Non possiamo partire da una domanda un po’ più facile? Sono una persona leale, sincerissima fino alla stupidità e anche molto disordinata.

Il disordine a me piace è segno di creatività.

  • Se potessi incontrare te stessa di vent’anni che consigli le daresti?

Le direi di avere più stima in sé stessa e di curare più il suo dentro piuttosto che il suo fuori.

  • I tuoi romanzi sono ambientati in un periodo storico importante in cui l’Europa e l’Italia sono cambiate dal punto di vista sociale ed economico. Secoli comunque difficili. Perché hai scelto questo particolare periodo, cosa ti ha portato a questa scelta?

Tutto sta in un amore letterale, io sono profondamente, visceralmente e carnalmente innamorata di Tomasi di Lampedusa e del Gattopardo che è ambientato in Sicilia in quel periodo storico. Da questo amore è venuto fuori l’attaccamento a questo secolo piuttosto che ad un altro. Veramente mi piacerebbe fare qualche escursione nel 1400, nel 1300, in un Medioevo un po’ fumoso in Toscana nei suoi castelli meravigliosi, però adesso sono molto legata al 1800 italiano.

E io ti ringrazio perché mi hai fatto apprezzare questo periodo storico che non conoscevo.

  • Quanto c’è di te nelle protagoniste dei tuoi libri?

Ahimè! Secondo me niente, secondo gli altri tutto. Per me niente perché io scrivo di getto e dopo la prima stesura ci si mette a tavolino e si stabilisce per ogni personaggio un codice di comportamento, un modo di parlare, un modo di esprimersi, un modo di essere, un carattere. Io sono sempre convinta di dare ai miei personaggi un carattere diverso dal mio. In realtà mi rendo conto che un po’ di cose di me le metto sempre nei miei personaggi, inconsapevolmente però. Quindi mio malgrado dico: in ognuno c’è un pezzettino di me.

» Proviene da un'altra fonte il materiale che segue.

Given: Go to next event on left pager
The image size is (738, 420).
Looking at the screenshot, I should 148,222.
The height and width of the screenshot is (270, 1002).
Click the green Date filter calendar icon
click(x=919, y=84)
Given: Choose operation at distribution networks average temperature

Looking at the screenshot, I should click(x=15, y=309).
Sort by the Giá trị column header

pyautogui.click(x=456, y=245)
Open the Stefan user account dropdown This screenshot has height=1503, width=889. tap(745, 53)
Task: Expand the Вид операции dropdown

  • Delle tre protagoniste femminili, tra Alida, Francesca e Giovanna, a mio avviso, quella che è cambiata, è cresciuta e che ha formato di più il suo carattere è Giovanna. Alida e Francesca erano già ben delineate, mentre Giovanna ha avuto un percorso di crescita diverso dalle altre. 

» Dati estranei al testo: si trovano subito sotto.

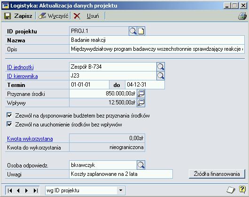249x197 pixels.
Task: Click the red X Usuń delete icon
Action: [77, 16]
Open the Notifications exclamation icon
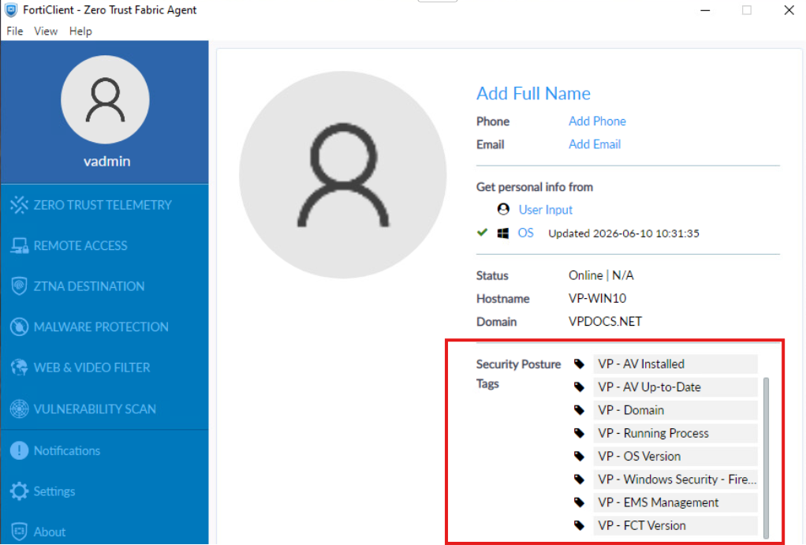Viewport: 806px width, 545px height. (19, 450)
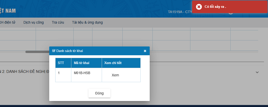
Task: Dismiss the 'Có lỗi xảy ra' notification
Action: click(x=230, y=7)
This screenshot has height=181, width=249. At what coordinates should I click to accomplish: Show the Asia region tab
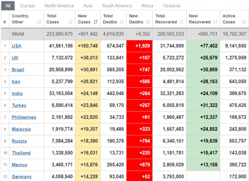pyautogui.click(x=88, y=6)
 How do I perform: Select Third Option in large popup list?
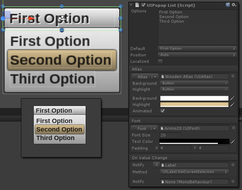[x=53, y=79]
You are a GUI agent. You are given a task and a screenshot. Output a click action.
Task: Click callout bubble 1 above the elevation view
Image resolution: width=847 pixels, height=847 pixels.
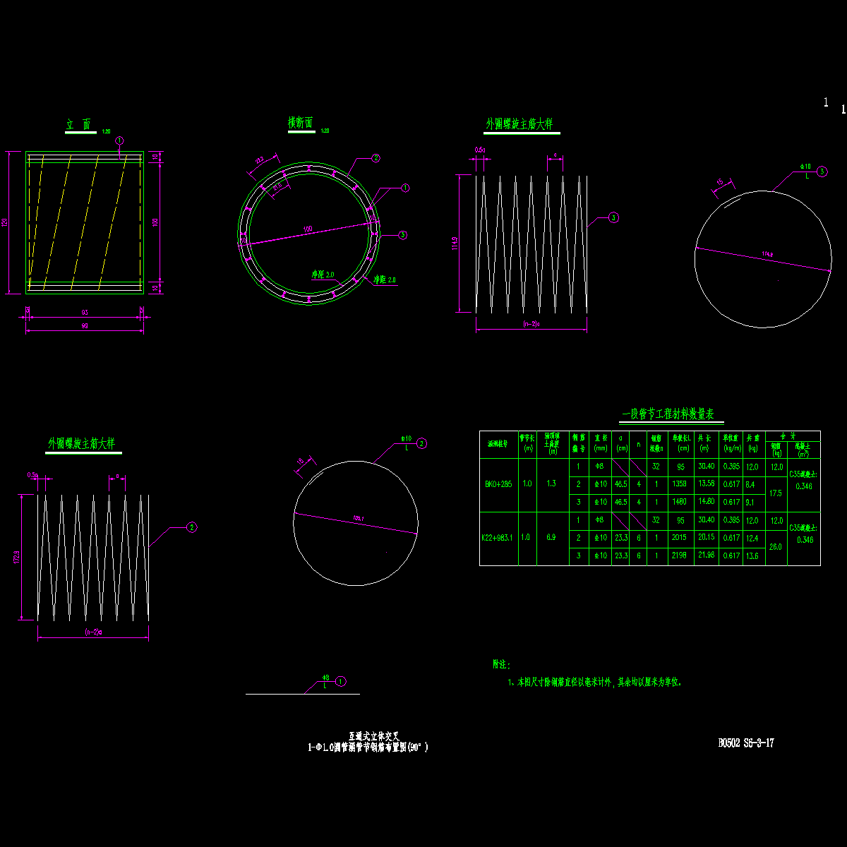pyautogui.click(x=119, y=141)
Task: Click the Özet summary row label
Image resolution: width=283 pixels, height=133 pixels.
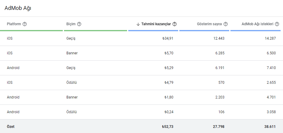Action: [11, 127]
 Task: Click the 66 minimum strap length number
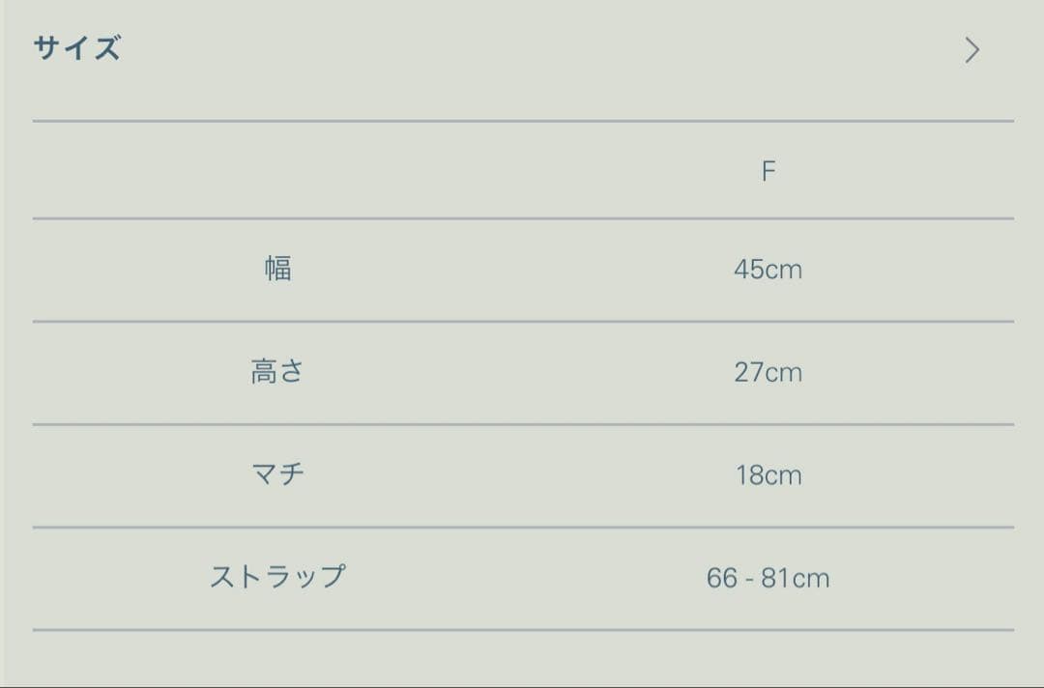click(722, 579)
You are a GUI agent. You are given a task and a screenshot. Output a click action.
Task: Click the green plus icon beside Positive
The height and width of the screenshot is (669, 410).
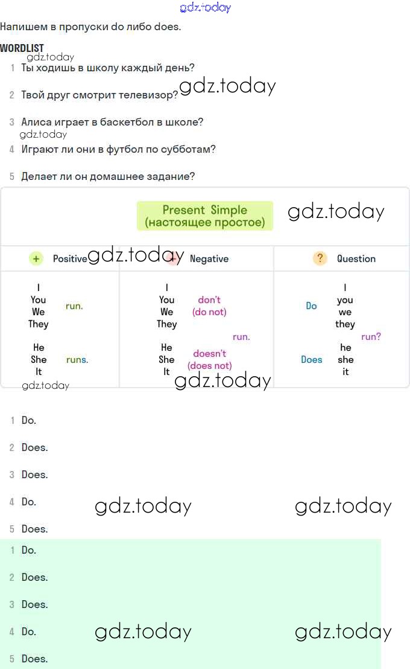(x=36, y=258)
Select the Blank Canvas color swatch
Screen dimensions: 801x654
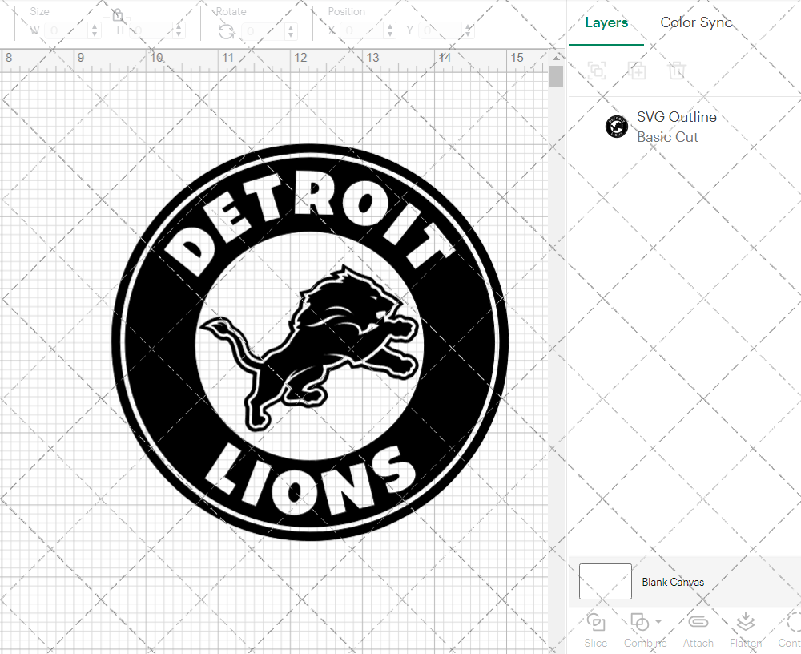(605, 582)
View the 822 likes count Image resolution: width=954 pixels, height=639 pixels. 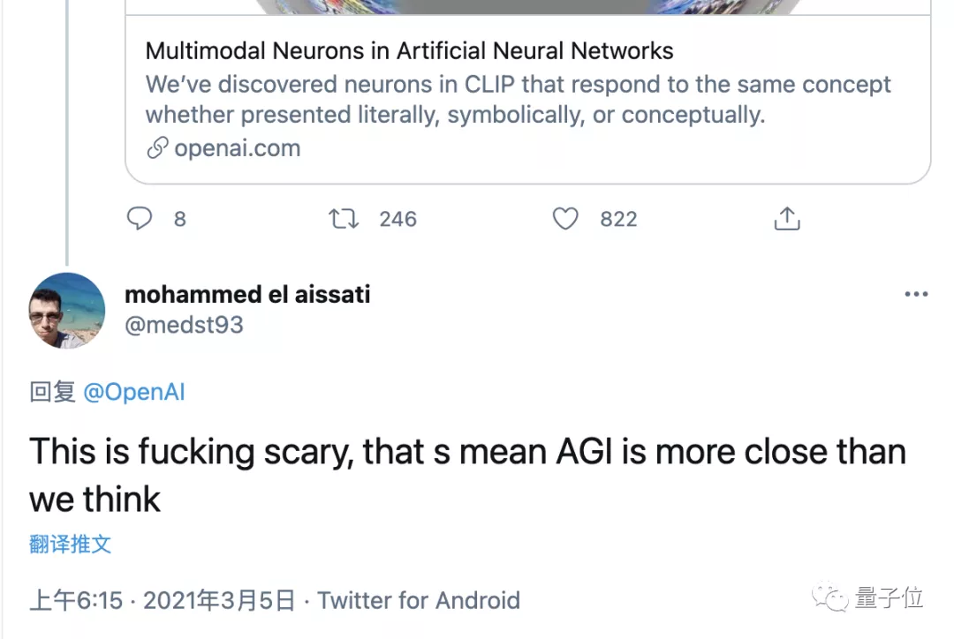click(618, 219)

In realtà il perché è da ritrovare nel tempo. “Il pugnale e la perla nera” comincia quando Giovanna ha diciassette anni, è una ragazzina con una personalità già complessa ma completamente da formare. La ritroviamo quando è più grande a 25 anni, ha subito e ha vissuto tanto, tanto dolore, tanta gioia, tanto di tutto. Per cui ha un arco di trasformazione più lungo, più complesso, più completo delle altre, perché l’arco temporale è più ampio.

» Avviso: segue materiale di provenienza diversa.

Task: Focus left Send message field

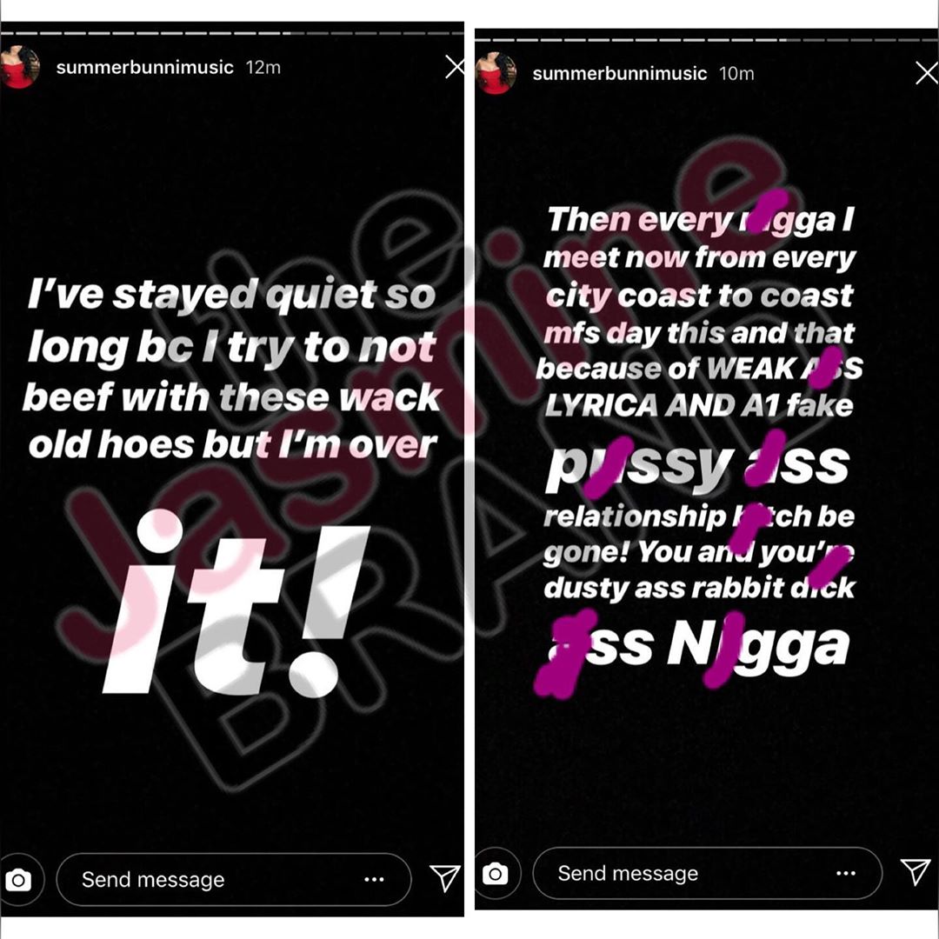Action: click(x=234, y=880)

  • Il personaggio che hai creato a cui sei più legata?

Il principe Filippo. Io sono innamorata di Filippo, mi sono innamorata di lui descrivendolo, è cresciuto piano piano, durante le pagine prendeva sfumature sempre diverse, è un personaggio complessissimo, pieno di contraddizioni, pieno di tutto e di niente, pieno di generosità e di egoismo, pieno di slealtà ma anche di grande senso del dovere.

  • Per l’Arabesco, Lupo di primavera e Il pugnale e la perla nera abbina tre emozioni

Per l’Arabesco più che un’emozione è uno stato d’animo, il patriottismo. 

Il Lupo di primavera è molto severo, perché il giudizio che Francesca dà di Sebastiano molto spesso è severo. Lei pretende tutto e lo pretende senza vie di mezzo.

Per Il pugnale e la perla nera sicuramente è la passione.

  • Hai progetti futuri? Stai lavorando a qualche nuovo romanzo?

Sì, per l’estate uscirà un contemporaneo con Dri Editore. Sicuramente uscirà uno storico sempre con Dri Editore alla fine dell’anno inizio anno prossimo e spero nel frattempo di mettere un altro mio self storico, forse un’escursione nel Medioevo.

Bene, io l’aspetto con ansia, perché mi piace molto.

Grazie a Pitti Duchamp per aver risposto alle mie domande.